Welcome to the jungle

La dure réalité des travestis les pousse à adopter des méthodes radicales. Des prostitués homosexuels et travestis sont devenus plus violents. «Il y a ceux qui s’associent à des voleurs pour agresser des clients. D’autres brandissent une lame de rasoir et menacent de se faire mutiler le bras. Alors qu’il y a ceux qui ,une fois dans la voiture, s’approprient la clef de contact et ne la rendent que quand le client leur donne plus d’argent», raconte ce travesti qui préfère garder l’anonymat. Des clients qui veulent bien sûr rester anonymes et ne peuvent en aucun cas déposer plainte au commissariat. C’est ainsi que la nouvelle génération des travestis qui se prostituent dans les dédales casablancais est devenue plus agressive, moins timorée.
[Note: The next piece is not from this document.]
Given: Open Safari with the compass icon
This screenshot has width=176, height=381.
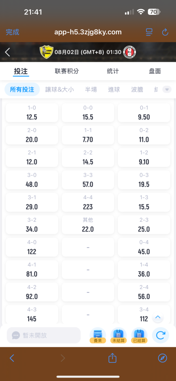Looking at the screenshot, I should pos(162,358).
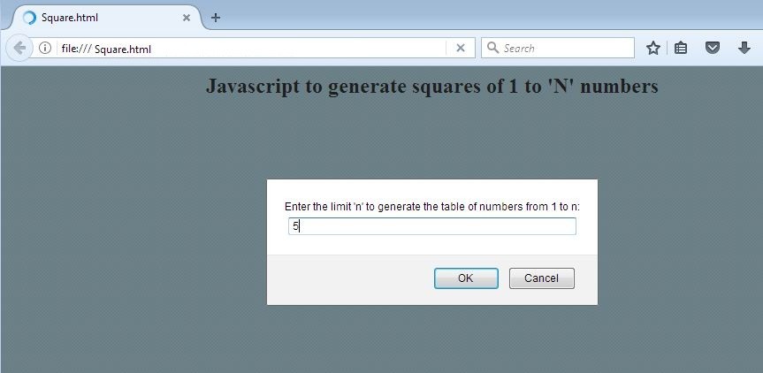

Dans une voiture, dans le hall d’un immeuble ou dans ce qu’ils aiment bien appeler «hôtel moulana» (ruelles sombres ou impasses difficiles d’accès pour les agents d’autorité), ils s’associent aux «lakajas» (voleurs de service) pour une mise en scène où le perdant n’est autre que le client. Dans une ville qui couve les désirs secrets des uns et les destins tragiques des autres.